From 1878 to NFTs and the Metaverse – No Turning Back

With all of the media coverage surrounding the use of technology in the fight against online piracy and counterfeiting, we shouldn’t forget that trademark and copyright infringements were going on long before the invention of the world-wide-web.

After two years of COVID-disrupted meeting events, the International Trademark Association (INTA) is getting ready for its 2022 Annual General Meeting Live+, taking place in Washington, DC, on 30 April-4 May.

INTA is a global association of brand owners and professionals dedicated to supporting trademarks and other intellectual property (IP) to foster consumer trust, economic growth, and innovation through protecting the investment that companies put into building their brands.

The not-for-profit association was founded in 1878 by 17 merchants and manufacturers who saw a need for an organisation ‘to protect and promote the rights of trademark owners, to secure useful legislation, and to give aid and encouragement to all efforts for the advancement and observance of trademark rights’. Since then, the association has grown into a global community, supporting its members with guidance on best practice for protecting IP.

A strong theme of the association is to professionalise the industry by providing insights into trends in legal, regulatory and research aspects of brand protection. But, no sooner had INTA and other trade bodies, such as the ACG (Anti-Counterfeiting Group), worked to steer effective policies to counter the rise in counterfeiting activities on the internet, we have two more web-enabled developments that fraudsters will be seeking to exploit: NFTs and the metaverse.

Although sometimes disputed, the first known non-fungible token (NFT) was created during a live presentation for the Seven on Seven conference at the New Museum in New York City in May 2014, which paired seven leading artists with seven technologists and challenged them to make something new together. The new thing that Kevin McCoy and Anil Dash came up with was Quantum, consisting of a video clip made by McCoy’s wife, Jennifer. McCoy registered the video on the Namecoin blockchain and sold it to Dash for $4, during the live presentation at the Seven on Seven conference.

Here then, we had a purely virtual asset, not a digital version of a physical one, which had an established provenance and indisputable owner. Or did we? In 2021, Sotheby’s sold Kevin McCoy’s Quantum for $1.47 million at auction only to have a lawsuit filed against McCoy and the auction house by a holding company whose owner claims to own Quantum.

The second development came on the day in October 2021 when Facebook changed its corporate name to Meta. The metaverse as a concept for a network of 3D virtual worlds had been circulating for several years.

But with many of the technology tools such as artificial intelligence and augmented reality headsets reaching maturity, here was a company literally staking its future on a world created from virtual reality.

The question for INTA, and the brands and professionals they represent, is how will the laws and regulations that govern the physical and online worlds of piracy and counterfeiting be adapted to pr otect brands which were created virtually – without reference to anything physical?

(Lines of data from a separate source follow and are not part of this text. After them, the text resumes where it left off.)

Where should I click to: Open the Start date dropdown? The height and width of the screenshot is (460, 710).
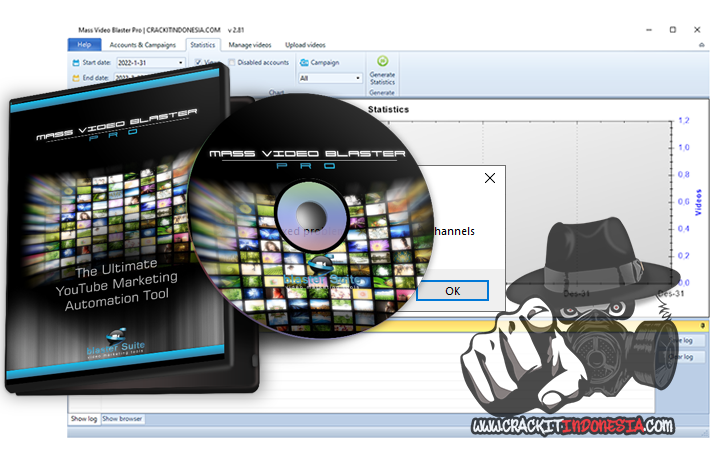point(181,62)
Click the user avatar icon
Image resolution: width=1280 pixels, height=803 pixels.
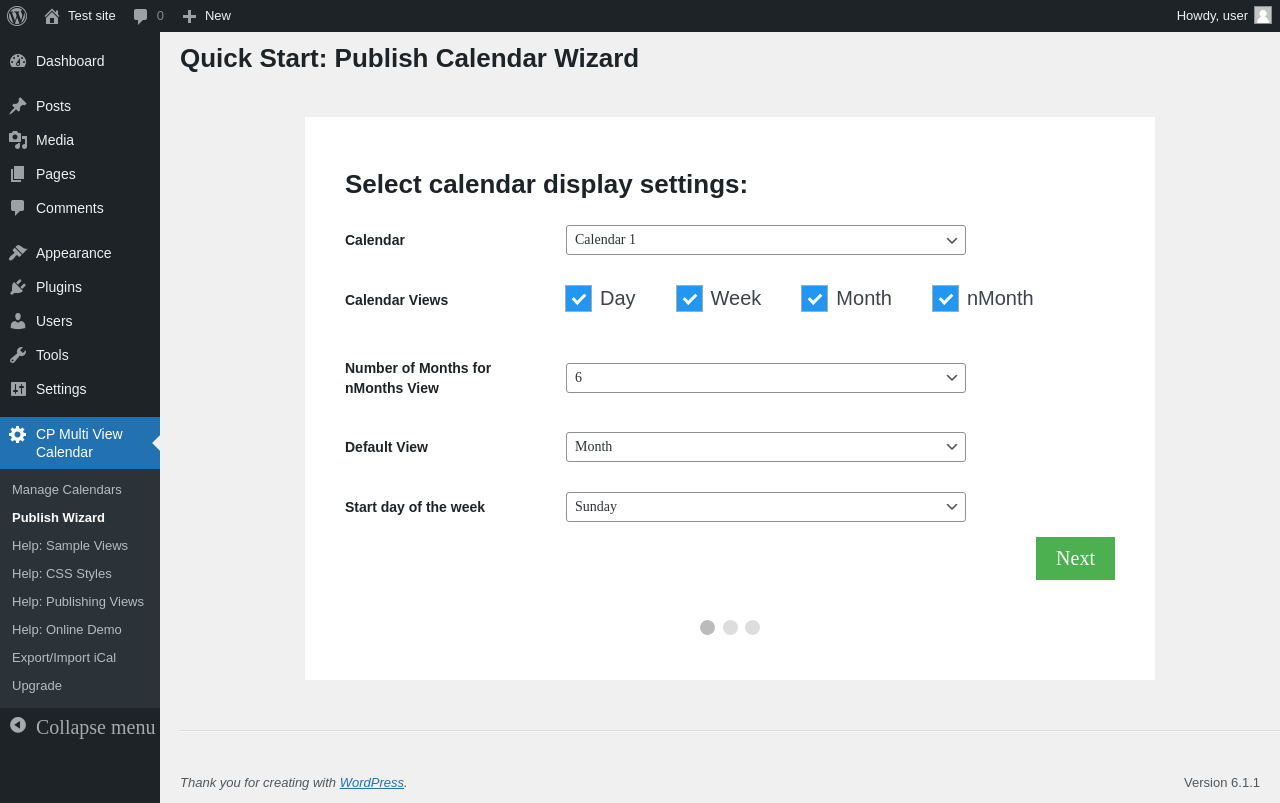point(1263,15)
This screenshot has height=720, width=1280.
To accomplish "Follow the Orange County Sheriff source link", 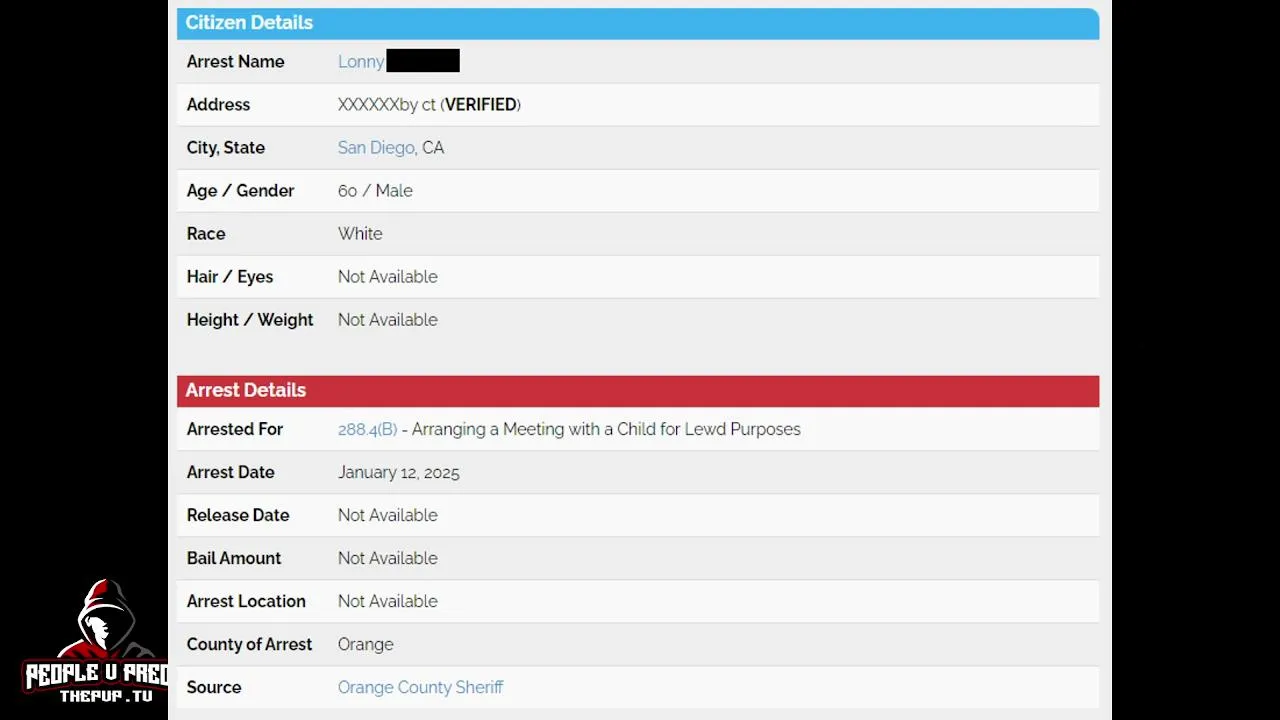I will click(420, 687).
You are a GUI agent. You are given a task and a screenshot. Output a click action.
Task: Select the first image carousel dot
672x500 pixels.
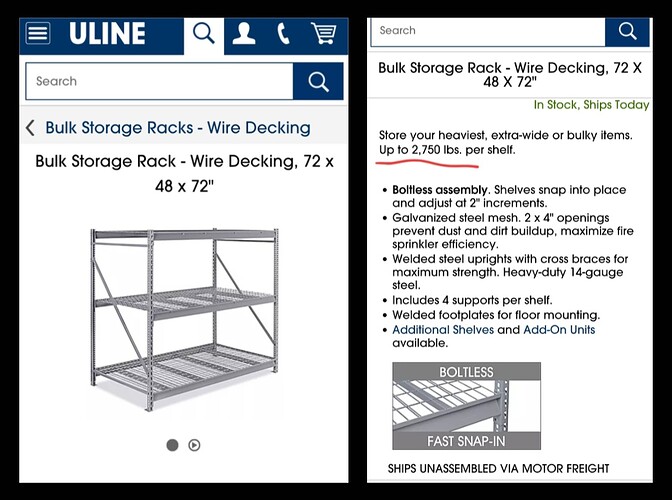[x=172, y=445]
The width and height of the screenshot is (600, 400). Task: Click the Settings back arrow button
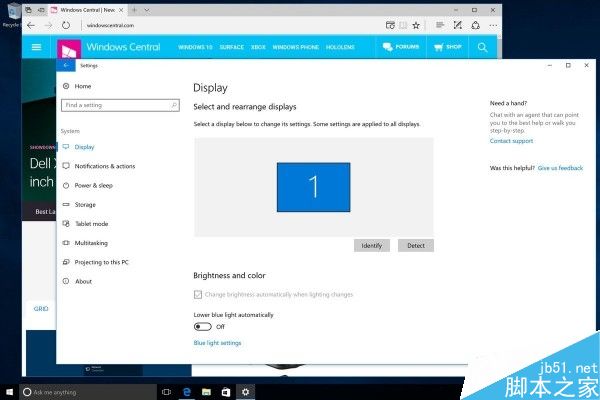click(x=66, y=65)
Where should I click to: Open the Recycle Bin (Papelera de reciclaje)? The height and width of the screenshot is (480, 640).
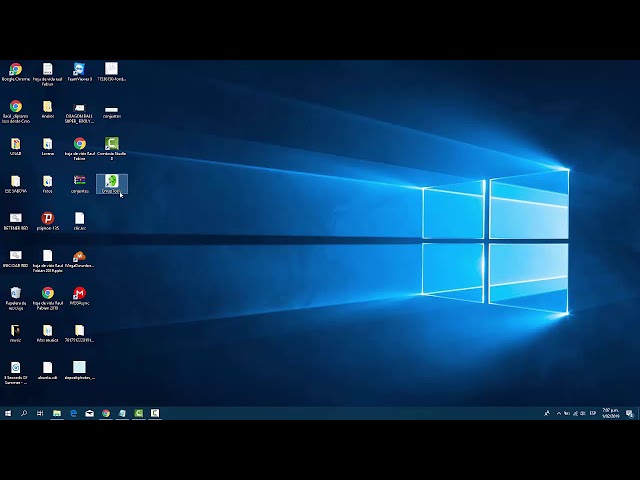15,293
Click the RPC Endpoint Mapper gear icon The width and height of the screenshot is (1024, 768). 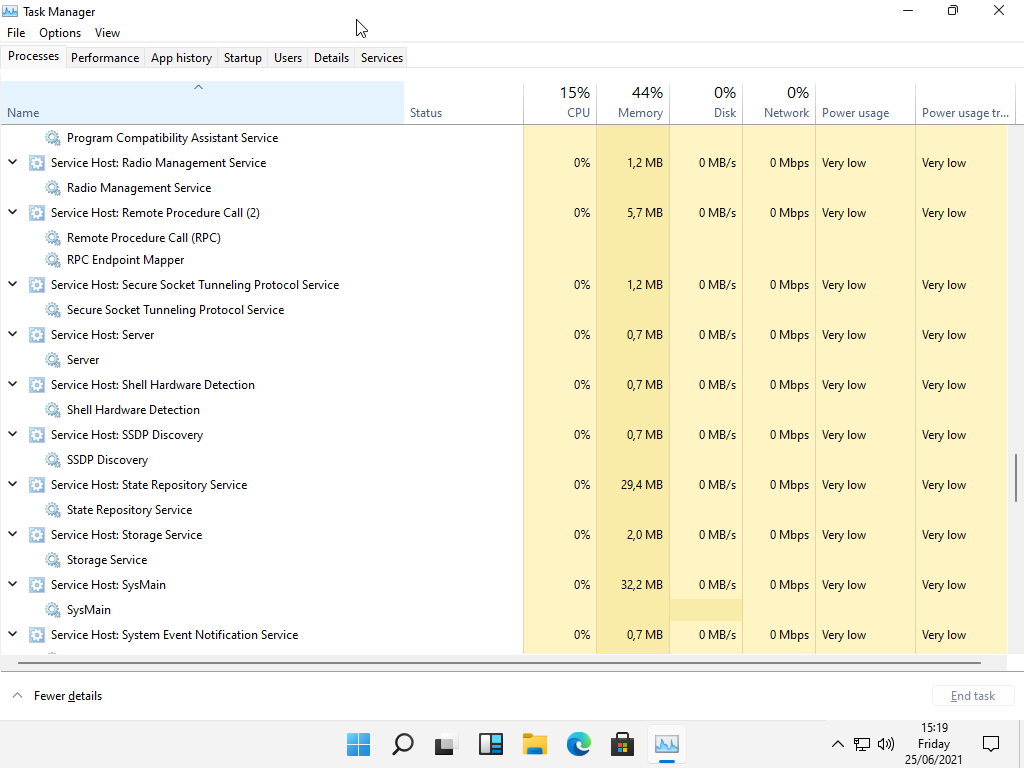(x=53, y=260)
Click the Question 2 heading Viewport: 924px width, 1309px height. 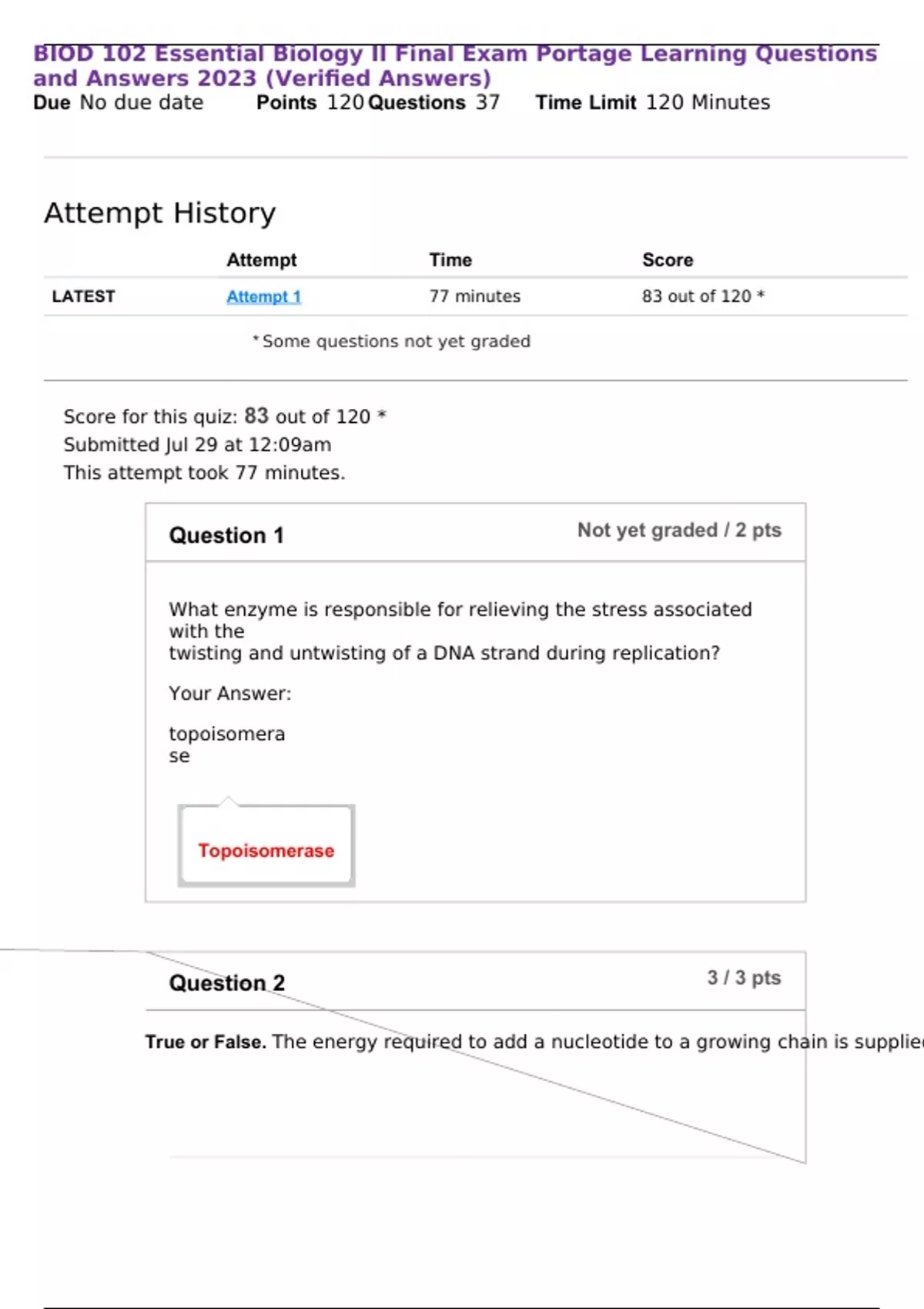click(x=226, y=983)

In his article on the internet developments platform, CircleID, Frederick Felman 1 comments that as NFTs become more commonly used beyond early adopters and speculators, there will be an impact on brands and customers and, ultimately, upon those responsible for defending brands.

Along with abuse and scams specific to NFTs, he points out, there will be issues common to existing physical and digital venues and platforms. Inauthentic use of protected intellectual property to confuse consumers will find a new home in gaming and metaverses. Fake and stolen digital goods based on branded NFTs will be the new battleground for brand protection professionals, especially as NFTs gain widespread appeal.

But might there be opportunities for 180° strategies from brand owners to create NFTs to protect their own brand, goods, and other virtual properties? And how will the use of protected branded NFTs be tracked and managed? Whatever tools emerge to patrol the NFT exchanges for fakes and virtual property abuses, organisations will need to form new security and brand protection capabilities to protect themselves.

Which is why, more than a century and a quarter after its formation, INTA should be watchful of the two critical forks in the road – NFTs and the metaverse – that will challenge the intentions of the association’s founders to ‘protect and promote’.